Two really nice photos and this description....

"Though summer was still a month away, Florence’s centro storico was already dense with tourists. But the cloister of the Church of San Lorenzo, which houses the Laurenziana, though just a stone’s throw from the Duomo, was so deserted when I arrived at 11 a.m. that I wondered if I had come to the right place. I bought my ticket, followed the signs and pushed open the door, and for the next hour I had Michelangelo pretty much to myself.

“Austere” was the word that came to mind as I entered his crepuscular vestibule and ascended to the portal of the reading room on a flight of oval steps carved from a somber gray stone known as pietra serena.

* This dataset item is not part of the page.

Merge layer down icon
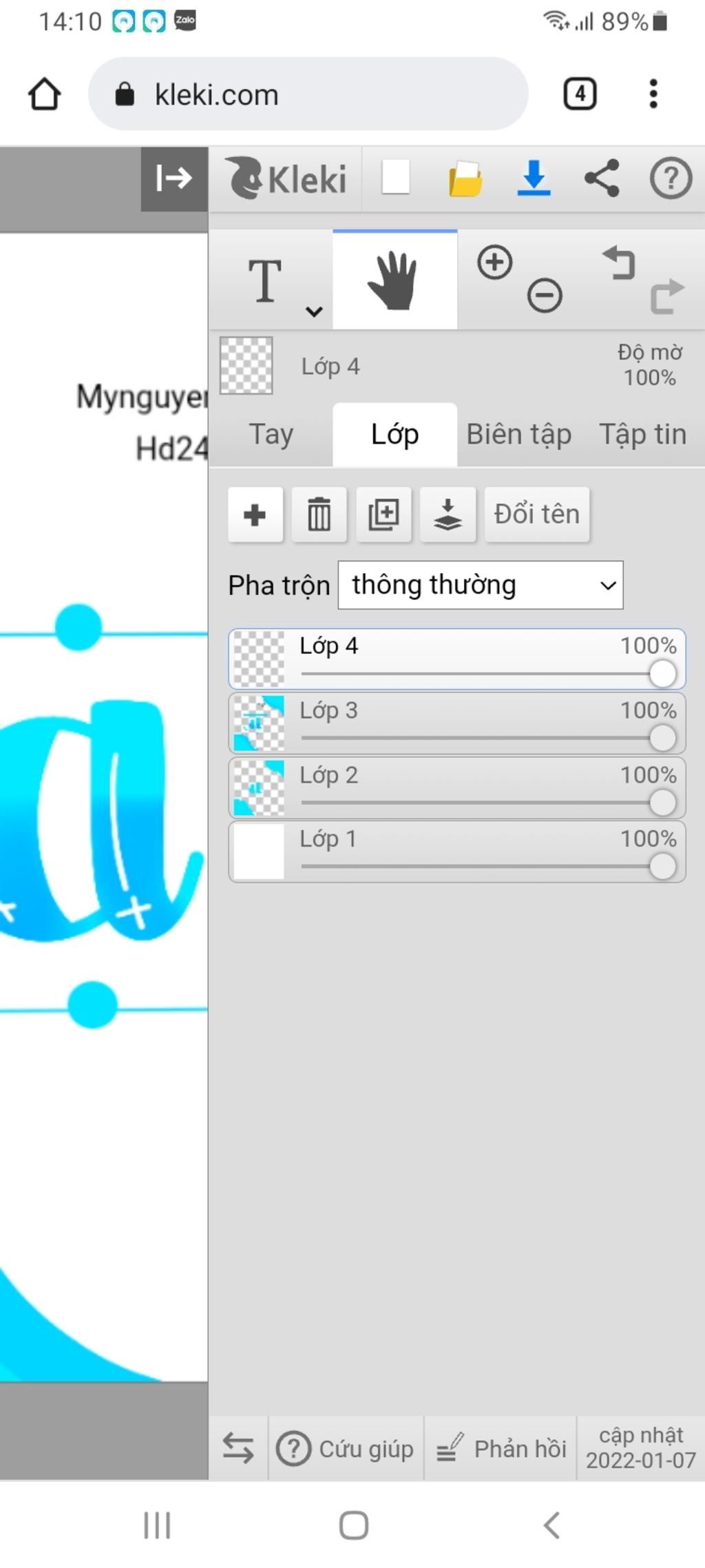705x1568 pixels. pos(448,515)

No adjective I know does justice to the reading room itself. Rows of walnut benches that ingeniously double as lecterns — “plutei,” they are called — flank the sides of a central corridor paved in intricately patterned rose and cream terra cotta. Along the two lateral walls, stained glass windows face each other in precise rectangular alignment, illuminating the benches. The heavily carved wooden ceiling seems to flatten and deepen the space to infinity, like the vanishing point in a Renaissance landscape painting.

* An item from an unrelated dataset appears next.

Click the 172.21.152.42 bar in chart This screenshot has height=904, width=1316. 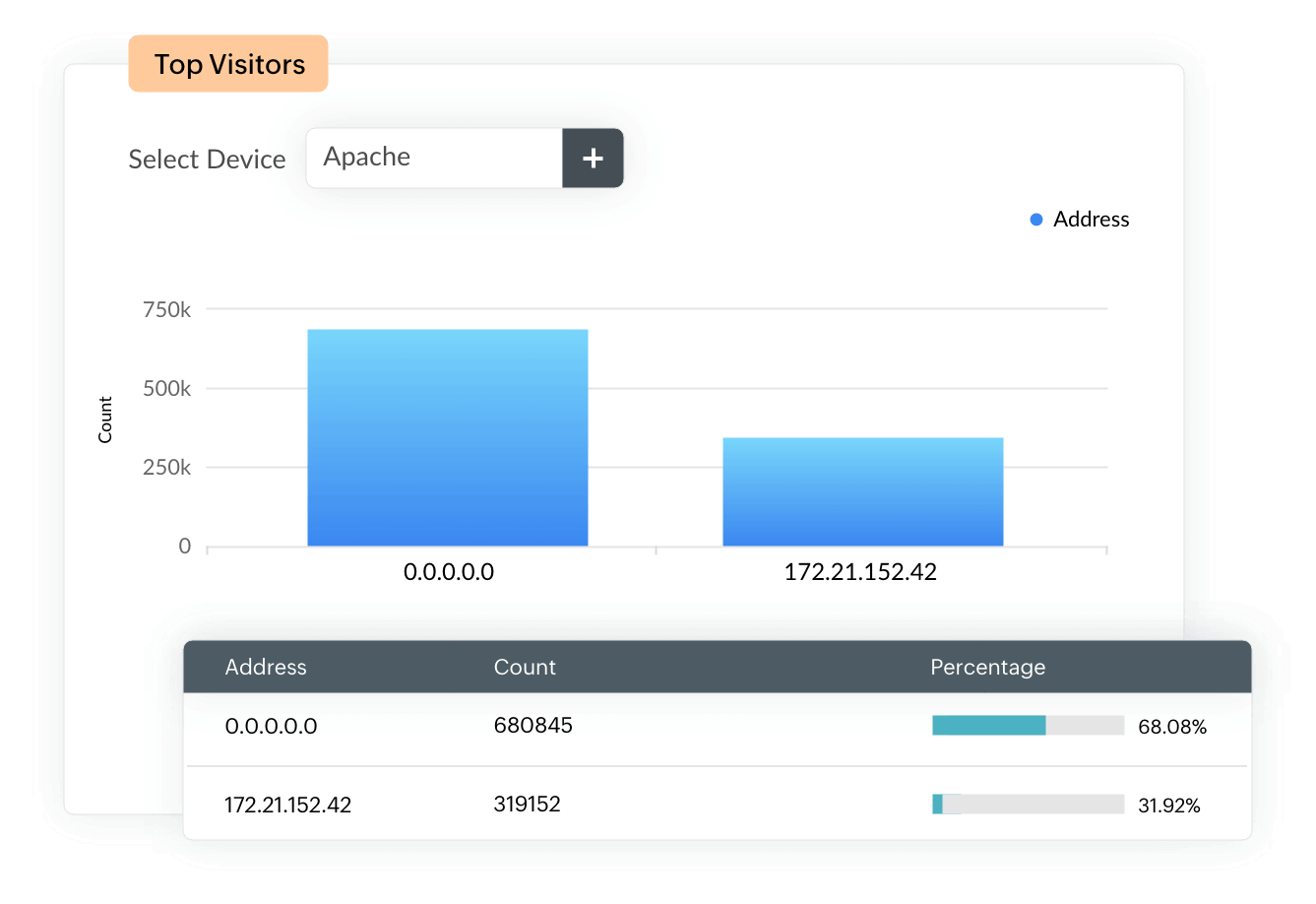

Michelangelo’s library is so rational, so resolute, so majestically realized that not in my wildest dreams could I imagine working here. In fact, as in the other great libraries I visited, the Laurenziana’s reading room is now primarily a showpiece, with side rooms of a later and lesser vintage used for lectures and exhibits. Scholars from all over the world, drawn by the vast collection of manuscripts, labor in less imposing spaces tucked away in the cloister.

“There is a small club of libraries with truly deep holdings, and we are part of it,” said Giovanna Rao, the director of the library, when we met in her office, a former monastic cell off the cloister. “Our manuscript collection, which runs to 11,000 items, rivals that of the British Library or the National Library of France, though we are not a national library. And of course, no other library enjoys the good fortune of having Michelangelo as its architect.”

https://www.nytimes.com/2017/06/13/tr...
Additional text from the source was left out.